Background: Tablet computers are increasingly used in healthcare, but they may carry nosocomial pathogens. There are few data available on how to clean an iPad effectively for use in the clinical setting.
Aim: We aimed to identify the most effective method of decontaminating the Apple iPad, without causing damage, and establish the duration of any residual effect.
Methods: Following contamination with a microbial broth (meticillin-resistant Staphylococcus aureus (MRSA), vancomycin-resistant enterococcus (VRE) and Clostridium difficile), we examined efficacy of iPad disinfection in the laboratory using six different disinfectant wipes: Sani-Cloth CHG 2% (chlorhexidine 2%/alcohol 70%), Clorox, Tristel, Trigene, soap and water, and plain cloth. Following cleaning, iPads were recontaminated to examine residual activity. After 480 Sani-Cloth CHG 2% disinfecting episodes, functional and visual analysis of iPads was performed by blinded subjects.
Findings: With the exception of Clostridium difficile, Sani-Cloth CHG 2% and Clorox wipes were most effective against MRSA and VRE, and they were significantly better than the Apple-recommended plain cloth (P ≤ 0.001). A substantial residual antimicrobial effect was seen for >6h after wiping the iPad with Sani-Cloth CHG 2% despite repeated recontamination and without further disinfection. The functionality or visual appearance of the iPad was not damaged by repeated use of Sani-Cloth CHG 2% wipes.
Conclusions: Sani-Cloth CHG 2% wipes effectively disinfect the iPad against MRSA and VRE, with a residual antibacterial effect and without causing damage.
Keywords: Chlorhexidine; Decontamination; Personal digital assistant (PDA); Tablet computer; iPad.

» **Source data**:
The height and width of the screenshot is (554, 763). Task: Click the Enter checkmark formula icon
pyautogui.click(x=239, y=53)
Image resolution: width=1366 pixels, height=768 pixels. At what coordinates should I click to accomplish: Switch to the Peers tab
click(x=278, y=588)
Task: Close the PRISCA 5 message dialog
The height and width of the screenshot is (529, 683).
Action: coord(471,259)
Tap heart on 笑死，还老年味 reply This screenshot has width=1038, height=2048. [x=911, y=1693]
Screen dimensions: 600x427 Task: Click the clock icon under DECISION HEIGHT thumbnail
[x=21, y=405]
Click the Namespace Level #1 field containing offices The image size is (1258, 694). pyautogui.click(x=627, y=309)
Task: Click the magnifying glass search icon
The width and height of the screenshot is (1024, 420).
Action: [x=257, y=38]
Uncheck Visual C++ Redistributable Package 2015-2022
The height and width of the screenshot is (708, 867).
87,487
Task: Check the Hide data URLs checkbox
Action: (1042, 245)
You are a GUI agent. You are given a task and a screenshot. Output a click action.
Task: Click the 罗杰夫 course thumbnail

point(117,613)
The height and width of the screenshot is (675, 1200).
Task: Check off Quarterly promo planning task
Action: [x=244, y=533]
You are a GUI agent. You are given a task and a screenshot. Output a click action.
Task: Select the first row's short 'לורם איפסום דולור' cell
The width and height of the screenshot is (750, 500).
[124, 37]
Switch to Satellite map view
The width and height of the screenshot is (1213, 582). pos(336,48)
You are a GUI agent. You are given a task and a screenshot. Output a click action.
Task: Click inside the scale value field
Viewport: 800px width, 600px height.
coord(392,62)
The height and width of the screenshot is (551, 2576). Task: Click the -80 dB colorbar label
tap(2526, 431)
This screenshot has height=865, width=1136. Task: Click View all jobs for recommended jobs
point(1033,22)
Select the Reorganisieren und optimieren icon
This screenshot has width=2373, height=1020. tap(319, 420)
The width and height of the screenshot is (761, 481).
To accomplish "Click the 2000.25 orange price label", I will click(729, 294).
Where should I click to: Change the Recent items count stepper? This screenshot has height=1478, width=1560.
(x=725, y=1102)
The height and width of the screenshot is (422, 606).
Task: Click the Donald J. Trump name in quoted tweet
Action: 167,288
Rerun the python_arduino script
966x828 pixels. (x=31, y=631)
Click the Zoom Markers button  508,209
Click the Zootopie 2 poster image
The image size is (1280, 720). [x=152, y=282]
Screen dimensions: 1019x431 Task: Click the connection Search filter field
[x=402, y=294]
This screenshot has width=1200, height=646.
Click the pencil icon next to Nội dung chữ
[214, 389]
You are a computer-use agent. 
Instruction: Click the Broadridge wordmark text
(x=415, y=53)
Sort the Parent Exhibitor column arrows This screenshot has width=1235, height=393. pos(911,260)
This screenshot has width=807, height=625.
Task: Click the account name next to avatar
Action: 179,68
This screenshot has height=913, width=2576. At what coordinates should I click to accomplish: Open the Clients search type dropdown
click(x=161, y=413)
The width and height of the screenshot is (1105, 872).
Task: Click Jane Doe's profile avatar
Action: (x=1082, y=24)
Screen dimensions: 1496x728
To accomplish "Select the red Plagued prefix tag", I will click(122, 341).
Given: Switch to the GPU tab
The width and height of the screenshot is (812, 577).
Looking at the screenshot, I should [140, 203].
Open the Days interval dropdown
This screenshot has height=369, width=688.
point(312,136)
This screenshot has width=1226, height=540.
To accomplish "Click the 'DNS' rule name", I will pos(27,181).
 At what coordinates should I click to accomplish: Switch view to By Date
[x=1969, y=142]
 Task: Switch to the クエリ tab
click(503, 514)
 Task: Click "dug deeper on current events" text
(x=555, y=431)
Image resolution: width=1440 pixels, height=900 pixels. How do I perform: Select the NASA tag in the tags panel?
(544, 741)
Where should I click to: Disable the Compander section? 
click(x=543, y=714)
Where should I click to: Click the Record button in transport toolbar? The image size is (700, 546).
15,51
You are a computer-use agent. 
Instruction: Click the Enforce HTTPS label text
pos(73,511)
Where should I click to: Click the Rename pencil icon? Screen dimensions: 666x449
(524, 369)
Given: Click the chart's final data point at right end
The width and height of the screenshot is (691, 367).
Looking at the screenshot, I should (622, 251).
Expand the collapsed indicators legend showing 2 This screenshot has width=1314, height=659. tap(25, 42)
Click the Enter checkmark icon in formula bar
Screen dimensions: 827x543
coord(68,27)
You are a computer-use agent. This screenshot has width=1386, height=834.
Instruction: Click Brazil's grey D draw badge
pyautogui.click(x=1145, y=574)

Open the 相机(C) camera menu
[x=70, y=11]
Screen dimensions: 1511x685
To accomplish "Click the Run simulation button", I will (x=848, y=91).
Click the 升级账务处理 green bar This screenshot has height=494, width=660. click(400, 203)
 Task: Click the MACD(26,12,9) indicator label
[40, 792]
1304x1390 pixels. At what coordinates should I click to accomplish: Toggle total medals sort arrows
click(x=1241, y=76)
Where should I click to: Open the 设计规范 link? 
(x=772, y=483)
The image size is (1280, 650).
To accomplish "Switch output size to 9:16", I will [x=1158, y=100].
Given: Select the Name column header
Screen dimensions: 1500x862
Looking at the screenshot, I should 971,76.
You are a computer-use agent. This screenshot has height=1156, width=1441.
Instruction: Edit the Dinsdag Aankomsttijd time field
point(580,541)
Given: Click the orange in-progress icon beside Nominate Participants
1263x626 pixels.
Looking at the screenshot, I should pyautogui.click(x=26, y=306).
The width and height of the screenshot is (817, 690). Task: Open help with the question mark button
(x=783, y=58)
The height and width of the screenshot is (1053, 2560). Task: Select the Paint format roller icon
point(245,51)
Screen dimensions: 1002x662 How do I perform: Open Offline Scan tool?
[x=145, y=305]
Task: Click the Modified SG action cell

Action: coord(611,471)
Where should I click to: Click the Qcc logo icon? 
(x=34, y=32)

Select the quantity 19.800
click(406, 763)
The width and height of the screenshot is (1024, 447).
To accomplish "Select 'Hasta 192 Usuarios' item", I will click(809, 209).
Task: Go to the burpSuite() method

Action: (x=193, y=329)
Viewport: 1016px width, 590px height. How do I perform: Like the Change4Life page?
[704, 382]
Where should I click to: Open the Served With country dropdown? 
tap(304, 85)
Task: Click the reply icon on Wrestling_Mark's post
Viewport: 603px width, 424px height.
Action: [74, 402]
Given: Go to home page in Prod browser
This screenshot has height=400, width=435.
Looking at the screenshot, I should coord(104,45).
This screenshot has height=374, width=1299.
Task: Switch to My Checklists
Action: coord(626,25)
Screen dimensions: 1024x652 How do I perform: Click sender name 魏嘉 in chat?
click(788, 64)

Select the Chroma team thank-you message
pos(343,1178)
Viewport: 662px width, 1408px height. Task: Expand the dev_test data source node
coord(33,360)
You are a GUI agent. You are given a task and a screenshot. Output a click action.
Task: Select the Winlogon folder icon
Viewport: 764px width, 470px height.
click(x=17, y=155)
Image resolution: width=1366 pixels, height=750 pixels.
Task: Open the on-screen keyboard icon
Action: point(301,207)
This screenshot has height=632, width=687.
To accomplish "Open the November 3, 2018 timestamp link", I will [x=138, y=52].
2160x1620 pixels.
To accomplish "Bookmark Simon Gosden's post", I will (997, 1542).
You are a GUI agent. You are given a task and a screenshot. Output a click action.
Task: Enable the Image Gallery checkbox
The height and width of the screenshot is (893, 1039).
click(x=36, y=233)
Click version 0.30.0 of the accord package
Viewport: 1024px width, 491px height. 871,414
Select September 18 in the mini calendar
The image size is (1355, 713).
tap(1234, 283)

» **Tasks**:
A – In the iPad disinfection abstract, after how many Sani-Cloth CHG 2% disinfecting episodes were the iPads checked for function and appearance?
B – Name every wipe or cleaning method that the iPad disinfection abstract says was tested in the laboratory.

» **Answer set**:
A – 480

B – Sani-Cloth CHG 2% (chlorhexidine 2%/alcohol 70%), Clorox, Tristel, Trigene, soap and water, and plain cloth.